• **Try it**
Return part of the passage on peptic ulcer and prostaglandin E2 word for word. Begin at the words "On the other" and stop after "gastric mucosa [20,21].".

Supplied passage Block Start

Journal of Pharmacy and Pharmaceutical Research Open Access

Keywords

D-002; Ethanol induced-gastric ulcer; Prostaglandin E2

Introduction

Peptic ulcer is a chronic relapsing disease of the gastrointestinal tract which can be gastric or duodenal [1]. It is very common in the adult population and its major complications (bleeding, perforation, penetration and obstruction) lead to a significant impact on quality of life of sufferers [2]. The ulcer is defined as an interruption of the extended mucosa through the muscularis mucosae until inside the submucosa [3] and it occurs due to imbalance between aggressive (nonsteroidal acid secretion, pepsin, H. pylori, antiinflammatory -AINEs-) and defensive factors (mucus secretion and bicarbonate, microcirculation, -PG- prostaglandins, growth factors) acting on the mucosa gástrica [4-7]. Thus, when a weakening of defense factors or the action of aggressive factors exceeds the defensive capacity of the gastric mucosa peptic ulcer occurs [8]. In this context, it has been documented the important role of prostaglandin E2 (PGE2), the most abundant PG of the gastrointestinal tract, in gastric cytoprotection through a multifactorial mechanism that involves regulation of the secretion of gastric mucus, acid secretion and gastric motility [9-12], and inhibition of release of free radicals from the neutrophils [13]. Another mechanism involved in gastric cytoprotection exerted by PGE2 is the inhibition of apoptosis induced by irritants agents in gastric mucosal cells, through activation of the enzyme protein kinase A and the subsequent increase in cAMP levels [14].

Therefore, the removal of PGE2 in the gastric mucosa represents an important etiological factor in the development and progression of peptic ulcer. This effect is produced among other causes by eating anti-inflammatory drugs (NSAIDs) widely used to treat acute and chronic inflammatory disorders [15], as their mode of action is based on inhibition of the activity of the enzyme cyclooxygenase (COX) which leads to the inhibition of PGs synthesis [16]. Consequently, the high prescription of NSAIDs for managing the osteoarthritis, one of the most common chronic diseases of the elderly [17], in the prevention of cardiovascular and cerebrovascular diseases [18] and in the chemoprevention of certain cancers [19] it has become in the most common etiological factor for the development of peptic ulcer [15].

On the other hand, it has been described that the gastroprotective effects of some substances that increase the gastric mucus secretion is associated with increased concentrations of PGE2 in gastric mucosa [20,21].

Therefore, the search for new substances with potential stimulatory effect of PGE2 formation to strengthen the defense of the gastric mucosa against the action of NSAIDs is a topic of interest.

Supplied passage Block End
Records provided Block Start

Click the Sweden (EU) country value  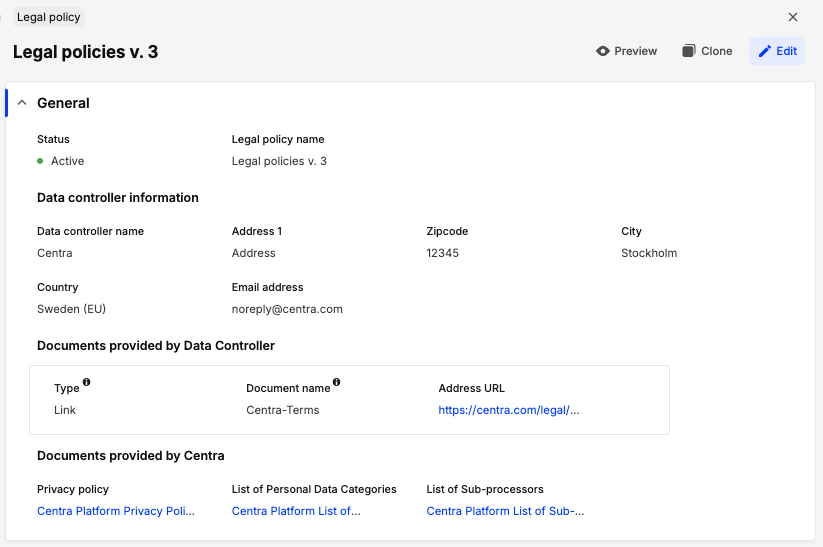pyautogui.click(x=71, y=309)
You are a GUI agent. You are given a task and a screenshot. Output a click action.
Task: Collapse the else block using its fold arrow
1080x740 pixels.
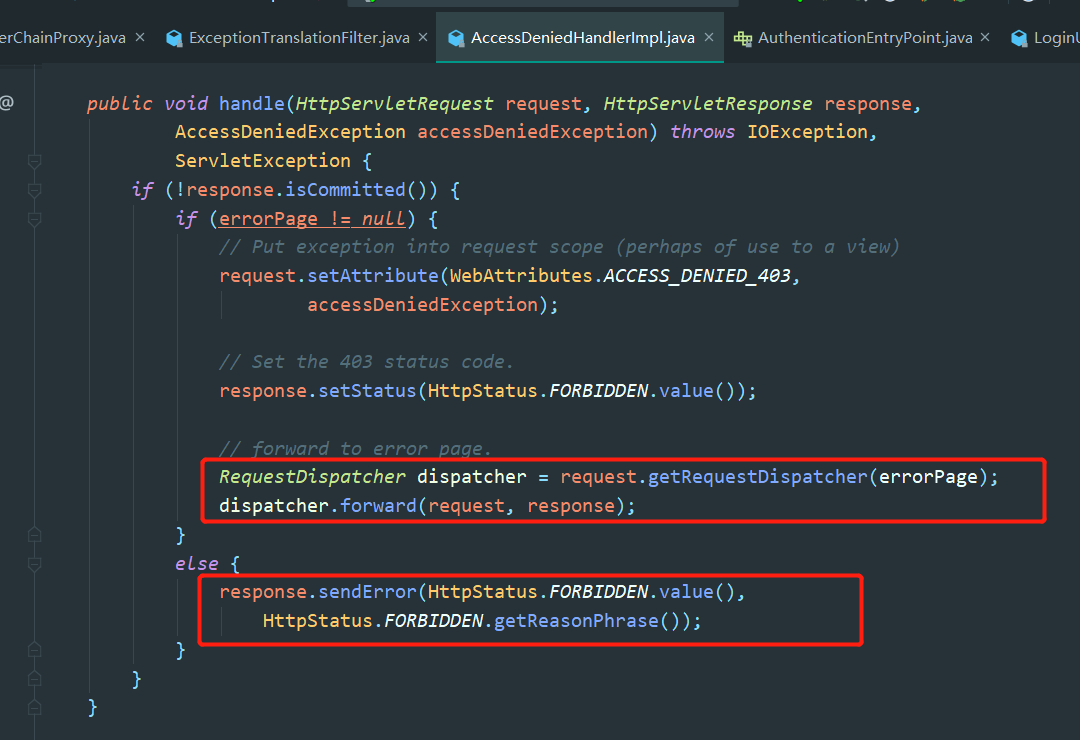point(34,563)
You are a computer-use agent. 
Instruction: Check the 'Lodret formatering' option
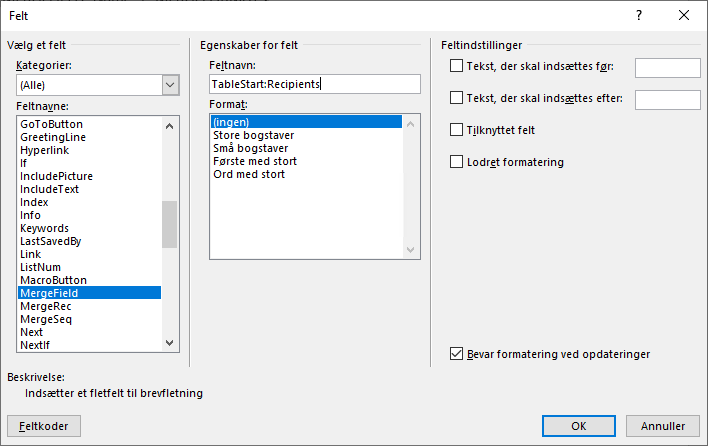click(456, 162)
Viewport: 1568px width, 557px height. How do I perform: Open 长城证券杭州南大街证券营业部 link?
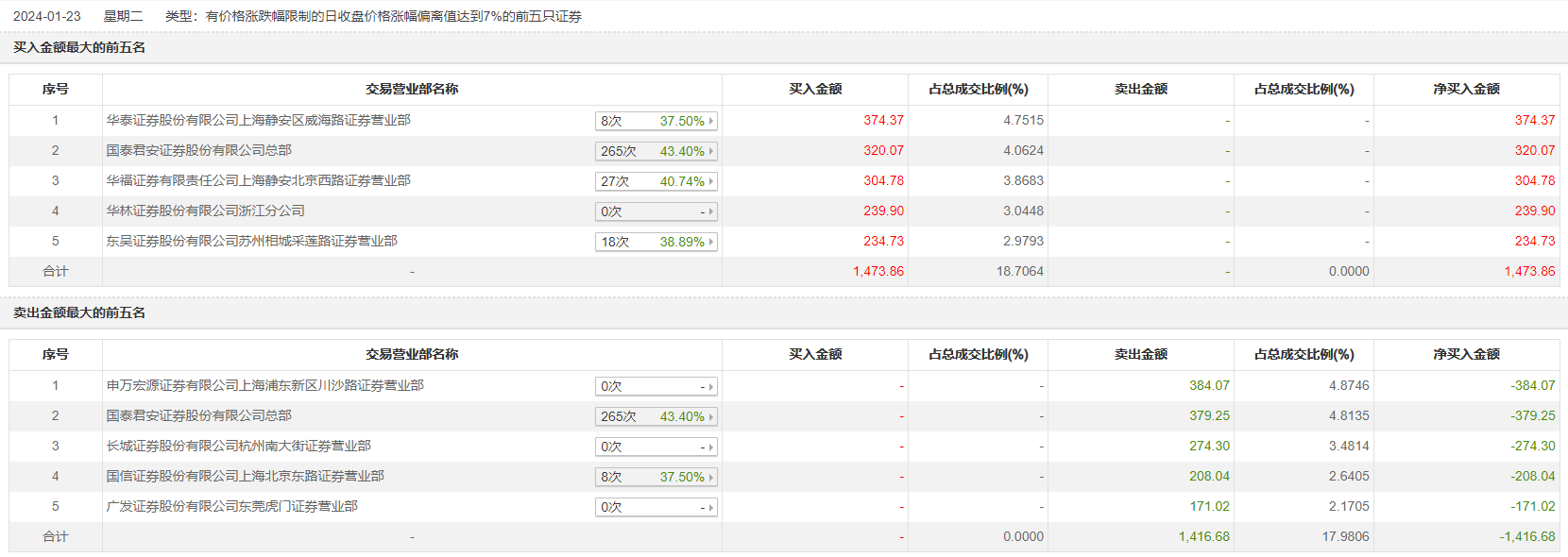[238, 446]
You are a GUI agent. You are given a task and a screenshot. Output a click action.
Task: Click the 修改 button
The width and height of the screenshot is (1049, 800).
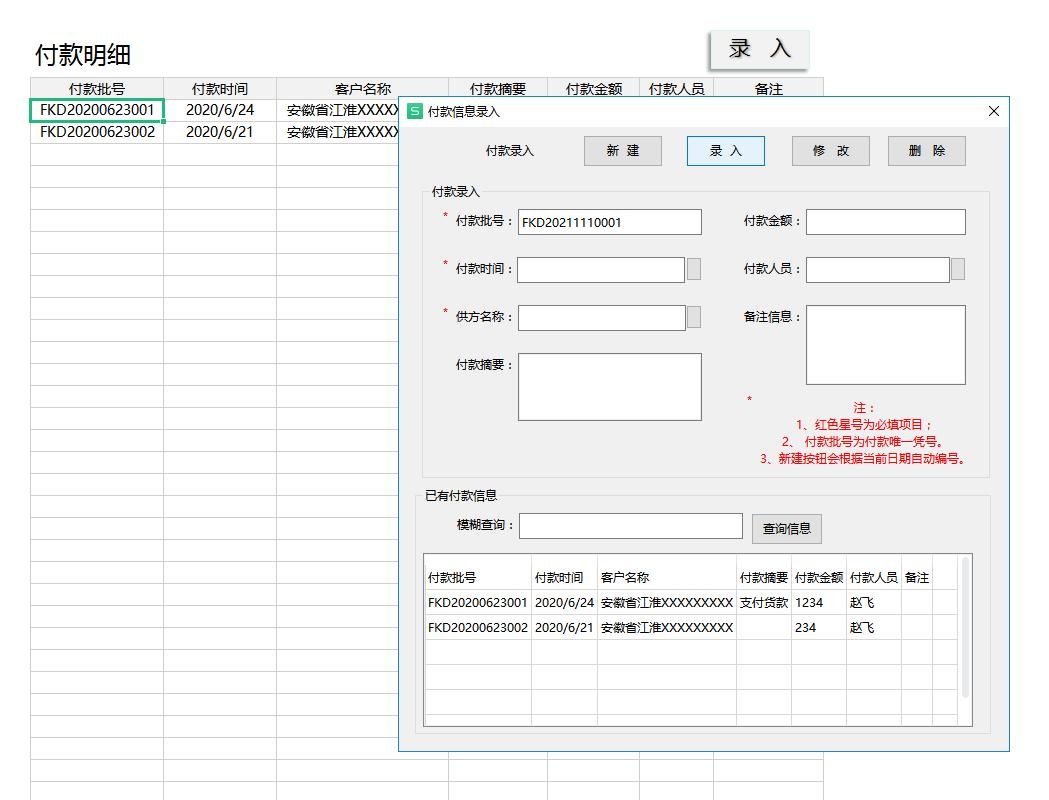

Records provided Block End

• **Solution below**
On the other hand, it has been described that the gastroprotective effects of some substances that increase the gastric mucus secretion is associated with increased concentrations of PGE2 in gastric mucosa [20,21].